There were other little differences: the types of adverts and previews before the film started. I visit the cinema so infrequently that I forget about them. The largest screen at our cinema is the size of one of the small screens at any of the Regal Cinemas in San Antonio. The small screen here is little bigger than watching something on a projector. There are only three screens. Granted, I live in a small town. The one time I went to the ‘proper’ cinema in Dundee, that felt more like a ‘real’ movie theatre: it even had escalators!

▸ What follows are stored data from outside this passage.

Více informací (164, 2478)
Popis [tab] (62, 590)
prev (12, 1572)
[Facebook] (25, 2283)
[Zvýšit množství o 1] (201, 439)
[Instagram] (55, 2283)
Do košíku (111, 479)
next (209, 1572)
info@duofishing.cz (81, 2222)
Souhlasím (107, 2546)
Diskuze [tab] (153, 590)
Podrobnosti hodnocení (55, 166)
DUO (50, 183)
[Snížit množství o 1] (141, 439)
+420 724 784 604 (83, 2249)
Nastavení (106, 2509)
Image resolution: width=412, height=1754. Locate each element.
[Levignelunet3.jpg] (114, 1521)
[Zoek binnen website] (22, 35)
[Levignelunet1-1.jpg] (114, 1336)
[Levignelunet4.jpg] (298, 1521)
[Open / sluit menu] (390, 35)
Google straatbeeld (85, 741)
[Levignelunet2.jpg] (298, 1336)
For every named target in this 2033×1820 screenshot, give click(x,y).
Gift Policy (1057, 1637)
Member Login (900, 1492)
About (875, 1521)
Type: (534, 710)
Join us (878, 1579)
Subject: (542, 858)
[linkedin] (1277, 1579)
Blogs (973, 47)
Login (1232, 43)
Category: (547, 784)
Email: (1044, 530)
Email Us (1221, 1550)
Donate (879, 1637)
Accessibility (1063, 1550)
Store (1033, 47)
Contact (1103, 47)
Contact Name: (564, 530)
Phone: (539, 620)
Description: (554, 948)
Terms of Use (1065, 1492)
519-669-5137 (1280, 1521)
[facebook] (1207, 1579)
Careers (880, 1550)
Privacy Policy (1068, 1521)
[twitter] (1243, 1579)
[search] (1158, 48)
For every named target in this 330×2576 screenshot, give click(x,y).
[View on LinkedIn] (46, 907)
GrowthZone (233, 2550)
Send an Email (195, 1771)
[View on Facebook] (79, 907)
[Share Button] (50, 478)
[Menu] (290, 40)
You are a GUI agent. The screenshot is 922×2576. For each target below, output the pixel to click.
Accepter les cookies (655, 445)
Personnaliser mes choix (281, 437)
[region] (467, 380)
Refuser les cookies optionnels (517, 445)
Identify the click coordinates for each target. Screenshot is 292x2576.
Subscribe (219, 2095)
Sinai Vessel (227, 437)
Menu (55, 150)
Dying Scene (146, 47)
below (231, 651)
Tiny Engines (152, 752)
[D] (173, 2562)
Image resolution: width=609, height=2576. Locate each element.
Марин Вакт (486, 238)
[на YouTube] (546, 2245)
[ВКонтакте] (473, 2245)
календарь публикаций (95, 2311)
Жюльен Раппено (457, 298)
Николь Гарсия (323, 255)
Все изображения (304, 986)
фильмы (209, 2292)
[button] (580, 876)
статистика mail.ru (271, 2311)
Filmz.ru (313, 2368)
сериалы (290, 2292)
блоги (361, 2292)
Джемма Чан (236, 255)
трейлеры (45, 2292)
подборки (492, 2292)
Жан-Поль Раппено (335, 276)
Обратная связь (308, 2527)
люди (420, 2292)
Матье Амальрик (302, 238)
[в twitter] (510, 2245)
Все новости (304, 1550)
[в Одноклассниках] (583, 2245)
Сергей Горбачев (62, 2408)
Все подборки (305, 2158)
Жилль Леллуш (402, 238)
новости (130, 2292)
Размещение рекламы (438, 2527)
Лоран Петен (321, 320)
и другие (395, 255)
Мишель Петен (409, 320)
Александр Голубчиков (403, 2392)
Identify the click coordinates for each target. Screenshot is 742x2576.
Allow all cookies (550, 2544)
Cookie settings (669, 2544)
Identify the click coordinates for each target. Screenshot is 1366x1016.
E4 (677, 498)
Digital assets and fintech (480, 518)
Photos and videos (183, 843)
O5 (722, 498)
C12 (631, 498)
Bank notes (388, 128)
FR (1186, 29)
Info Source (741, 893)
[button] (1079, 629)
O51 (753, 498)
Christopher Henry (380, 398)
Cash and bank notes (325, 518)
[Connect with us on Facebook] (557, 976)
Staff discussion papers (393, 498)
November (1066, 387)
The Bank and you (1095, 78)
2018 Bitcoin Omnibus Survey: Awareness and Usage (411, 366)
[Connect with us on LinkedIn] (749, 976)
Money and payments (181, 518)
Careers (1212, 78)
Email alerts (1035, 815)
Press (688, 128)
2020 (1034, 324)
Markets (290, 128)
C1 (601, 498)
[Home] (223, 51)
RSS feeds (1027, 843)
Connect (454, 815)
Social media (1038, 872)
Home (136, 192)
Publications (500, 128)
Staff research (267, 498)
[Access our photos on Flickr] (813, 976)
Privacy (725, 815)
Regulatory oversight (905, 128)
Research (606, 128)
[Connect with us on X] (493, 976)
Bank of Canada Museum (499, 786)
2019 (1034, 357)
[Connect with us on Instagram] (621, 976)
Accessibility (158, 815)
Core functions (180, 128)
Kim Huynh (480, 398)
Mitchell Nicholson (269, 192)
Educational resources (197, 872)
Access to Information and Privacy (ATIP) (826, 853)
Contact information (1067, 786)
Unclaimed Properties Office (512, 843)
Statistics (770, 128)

What did I think of the film? I really enjoyed it. I might have enjoyed it more had I not already read the books — I mean this only in the sense that because I already knew what was going to happen that this element of suspense was lacking. But I loved Katniss and Rue and Haymitch and Cinna and President Snow was creepy and the tracker jackers totally made my poor allergic-to-wasps housemate freak out (sorry Ros!) and it was filmed in North Carolina where it ought to have been, so I am glad. I noticed only one thing missing and that was the bread that District 11 sent to Katniss, which I loved in the book, but it also would have been rather difficult to explain. The sets, the costuming, the cinematic quality of it (it’s all about one huge TV show after all) was well done. This fan is happy.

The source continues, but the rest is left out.